● **PROBLEMA 1**:
Indica si cada afirmación concuerda con el fragmento sobre las masacres suicidas. Responde sí o no y cita las palabras del fragmento que lo deciden.
(a) La aparición de los emergentes suicidas asesinos tiende a aumentar sobre todo en el llamado mundo desarrollado.
(b) Andreas Lubitz fue formado por una compañía francesa.
(c) El fragmento se propone exponer en detalle las múltiples causas sociales de los emergentes suicidas asesinos.
● **PROBLEMA 2**: Resume en dos oraciones el fragmento sobre las masacres suicidas.

● **FRAGMENTO DE PÁGINA**:
★ ★ ★ ★ ★

Excede las posibilidades de estas líneas adentrarnos en estos primeros mojones del pensamiento sociológico, tanto como exponer la compleja multiplicidad de causas sociales que producen emergentes suicidas asesinos. Tan sólo llamar la atención sobre el hecho de que su aparición, se esgrima alguna razón política o ninguna, lejos de ser un acontecimiento aislado y excepcional, tiende a incrementarse particularmente en el llamado mundo desarrollado.
Aún repica en los medios la reciente masacre aérea de los Alpes franceses provocada por el joven copiloto Andreas Lubitz, formado por la compañía alemana Lufthansa quién aprovechó la paranoia posterior al 11-S, técnicamente traducida en un pestillo electrónico en la puerta de la cabina de mando. Tuvo el mérito de desnudar que tal paranoia puede generar tanto riesgo como la posibilidad misma de un atentado terrorista, que las masacres no sólo cuentan con algún ideal que las motive y que no sólo en el mundo musulmán, ni entre los trabajadores descalificados y los postergados puede encubarse el sadismo y la crueldad, sino entre calificadísimos pilotos, profesionales universitarios o explotadores varios.

★ ★ ★ ★ ★

● **DATOS EN ESTUDIO**:
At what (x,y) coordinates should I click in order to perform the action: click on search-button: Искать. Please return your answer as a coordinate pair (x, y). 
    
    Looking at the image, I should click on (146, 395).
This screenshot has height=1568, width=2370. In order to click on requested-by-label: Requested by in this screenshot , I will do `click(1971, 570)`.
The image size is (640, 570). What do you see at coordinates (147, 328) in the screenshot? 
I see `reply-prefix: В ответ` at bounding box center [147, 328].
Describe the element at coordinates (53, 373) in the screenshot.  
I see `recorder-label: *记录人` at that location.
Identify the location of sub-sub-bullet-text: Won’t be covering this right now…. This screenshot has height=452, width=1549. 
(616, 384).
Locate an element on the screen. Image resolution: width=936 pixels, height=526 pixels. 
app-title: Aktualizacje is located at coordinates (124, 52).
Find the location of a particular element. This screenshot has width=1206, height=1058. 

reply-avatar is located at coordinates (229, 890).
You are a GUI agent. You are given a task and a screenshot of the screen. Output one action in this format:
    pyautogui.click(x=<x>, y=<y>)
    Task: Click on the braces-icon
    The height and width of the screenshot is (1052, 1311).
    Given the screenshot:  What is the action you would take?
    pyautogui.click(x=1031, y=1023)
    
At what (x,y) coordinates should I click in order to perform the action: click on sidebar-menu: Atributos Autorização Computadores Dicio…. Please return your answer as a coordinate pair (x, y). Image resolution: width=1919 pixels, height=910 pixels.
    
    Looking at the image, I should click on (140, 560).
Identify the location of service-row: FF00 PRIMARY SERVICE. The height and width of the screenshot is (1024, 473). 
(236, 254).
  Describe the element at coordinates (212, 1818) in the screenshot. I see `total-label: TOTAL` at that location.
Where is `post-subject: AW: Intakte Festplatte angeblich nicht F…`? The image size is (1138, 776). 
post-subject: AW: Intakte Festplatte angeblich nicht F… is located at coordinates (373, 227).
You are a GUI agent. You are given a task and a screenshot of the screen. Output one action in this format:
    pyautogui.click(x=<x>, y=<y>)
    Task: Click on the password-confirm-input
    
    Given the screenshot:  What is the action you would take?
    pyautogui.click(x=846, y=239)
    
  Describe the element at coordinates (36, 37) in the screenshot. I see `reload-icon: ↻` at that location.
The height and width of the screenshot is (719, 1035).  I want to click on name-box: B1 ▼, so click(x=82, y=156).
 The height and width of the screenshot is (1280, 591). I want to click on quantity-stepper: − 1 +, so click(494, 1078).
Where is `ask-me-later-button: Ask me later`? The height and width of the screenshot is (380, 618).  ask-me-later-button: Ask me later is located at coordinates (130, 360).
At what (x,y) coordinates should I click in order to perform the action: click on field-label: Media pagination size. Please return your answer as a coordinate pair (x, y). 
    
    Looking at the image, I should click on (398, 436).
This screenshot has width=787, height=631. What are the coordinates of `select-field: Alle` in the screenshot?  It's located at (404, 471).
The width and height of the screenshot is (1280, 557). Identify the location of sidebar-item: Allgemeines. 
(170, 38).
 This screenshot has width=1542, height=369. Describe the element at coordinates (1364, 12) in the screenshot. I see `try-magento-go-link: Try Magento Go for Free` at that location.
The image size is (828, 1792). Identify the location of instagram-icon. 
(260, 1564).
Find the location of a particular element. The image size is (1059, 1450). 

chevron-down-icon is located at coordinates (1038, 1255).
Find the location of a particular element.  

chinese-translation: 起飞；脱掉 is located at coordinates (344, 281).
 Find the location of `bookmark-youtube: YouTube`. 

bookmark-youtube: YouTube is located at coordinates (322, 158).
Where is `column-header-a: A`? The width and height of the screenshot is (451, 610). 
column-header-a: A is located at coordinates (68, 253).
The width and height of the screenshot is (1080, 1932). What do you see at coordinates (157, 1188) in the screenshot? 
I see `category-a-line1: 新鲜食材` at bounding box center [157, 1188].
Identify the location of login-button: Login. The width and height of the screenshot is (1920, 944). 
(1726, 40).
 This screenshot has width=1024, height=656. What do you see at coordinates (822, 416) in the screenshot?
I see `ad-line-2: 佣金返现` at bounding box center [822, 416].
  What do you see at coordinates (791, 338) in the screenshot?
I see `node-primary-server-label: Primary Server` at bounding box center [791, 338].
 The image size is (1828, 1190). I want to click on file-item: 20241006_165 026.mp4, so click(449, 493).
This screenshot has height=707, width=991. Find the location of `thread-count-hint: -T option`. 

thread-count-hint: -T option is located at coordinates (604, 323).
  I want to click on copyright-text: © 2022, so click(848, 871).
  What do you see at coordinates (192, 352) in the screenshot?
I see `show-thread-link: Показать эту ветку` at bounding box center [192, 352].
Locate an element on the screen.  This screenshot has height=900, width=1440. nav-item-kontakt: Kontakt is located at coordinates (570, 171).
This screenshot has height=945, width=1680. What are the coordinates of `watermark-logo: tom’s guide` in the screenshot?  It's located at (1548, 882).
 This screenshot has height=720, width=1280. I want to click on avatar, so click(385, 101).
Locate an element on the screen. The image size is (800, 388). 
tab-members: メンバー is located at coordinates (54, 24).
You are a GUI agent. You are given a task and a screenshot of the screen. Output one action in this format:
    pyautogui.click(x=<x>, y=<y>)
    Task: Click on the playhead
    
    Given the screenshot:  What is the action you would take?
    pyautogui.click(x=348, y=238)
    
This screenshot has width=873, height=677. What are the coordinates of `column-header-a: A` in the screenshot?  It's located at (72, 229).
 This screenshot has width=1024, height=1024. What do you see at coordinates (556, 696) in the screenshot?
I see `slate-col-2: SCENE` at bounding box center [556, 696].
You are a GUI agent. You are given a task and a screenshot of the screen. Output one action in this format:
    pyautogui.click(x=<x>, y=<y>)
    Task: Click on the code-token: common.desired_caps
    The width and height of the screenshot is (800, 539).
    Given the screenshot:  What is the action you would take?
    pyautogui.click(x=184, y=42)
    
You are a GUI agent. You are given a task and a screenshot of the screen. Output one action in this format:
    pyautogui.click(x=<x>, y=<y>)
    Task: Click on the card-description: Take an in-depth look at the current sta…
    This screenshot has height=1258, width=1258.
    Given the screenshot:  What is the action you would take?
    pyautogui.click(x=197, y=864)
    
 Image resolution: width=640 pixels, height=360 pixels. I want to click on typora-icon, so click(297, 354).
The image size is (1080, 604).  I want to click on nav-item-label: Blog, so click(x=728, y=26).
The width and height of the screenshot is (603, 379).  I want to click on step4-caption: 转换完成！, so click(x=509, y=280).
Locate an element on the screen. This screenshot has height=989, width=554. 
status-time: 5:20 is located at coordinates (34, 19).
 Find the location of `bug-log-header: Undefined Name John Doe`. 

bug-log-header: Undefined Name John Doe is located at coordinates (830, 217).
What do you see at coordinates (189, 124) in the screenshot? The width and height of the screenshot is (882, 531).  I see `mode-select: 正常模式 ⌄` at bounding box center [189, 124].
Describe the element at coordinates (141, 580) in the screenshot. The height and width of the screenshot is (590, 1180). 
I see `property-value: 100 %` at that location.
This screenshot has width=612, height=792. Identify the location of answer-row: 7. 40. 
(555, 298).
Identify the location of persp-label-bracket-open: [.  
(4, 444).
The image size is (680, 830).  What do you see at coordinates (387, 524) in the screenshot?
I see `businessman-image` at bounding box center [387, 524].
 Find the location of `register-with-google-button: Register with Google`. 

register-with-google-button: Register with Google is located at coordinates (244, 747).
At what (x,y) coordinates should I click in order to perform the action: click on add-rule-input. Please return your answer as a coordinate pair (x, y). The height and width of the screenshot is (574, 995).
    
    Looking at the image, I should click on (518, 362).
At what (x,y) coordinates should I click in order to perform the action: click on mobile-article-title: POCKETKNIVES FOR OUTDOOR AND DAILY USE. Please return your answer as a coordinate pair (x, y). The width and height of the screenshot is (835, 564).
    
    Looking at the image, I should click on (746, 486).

★ ★ ★ ★ ★

● **RESPUESTA DEL EJERCICIO 1**:
(a) Sí: "tiende a incrementarse particularmente en el llamado mundo desarrollado".
(b) No: "formado por la compañía alemana Lufthansa".
(c) No: "Excede las posibilidades de estas líneas adentrarnos en estos primeros mojones del pensamiento sociológico, tanto como exponer la compleja multiplicidad de causas sociales que producen emergentes suicidas asesinos".

● **RESPUESTA DEL EJERCICIO 2**: El fragmento no se adentra en las causas sociales de los emergentes suicidas asesinos, pero advierte que su aparición, lejos de ser aislada y excepcional, tiende a incrementarse en el llamado mundo desarrollado. La masacre aérea de los Alpes franceses provocada por el copiloto Andreas Lubitz mostró que la paranoia posterior al 11-S puede generar tanto riesgo como un atentado terrorista y que el sadismo y la crueldad pueden darse también entre calificadísimos pilotos y profesionales universitarios.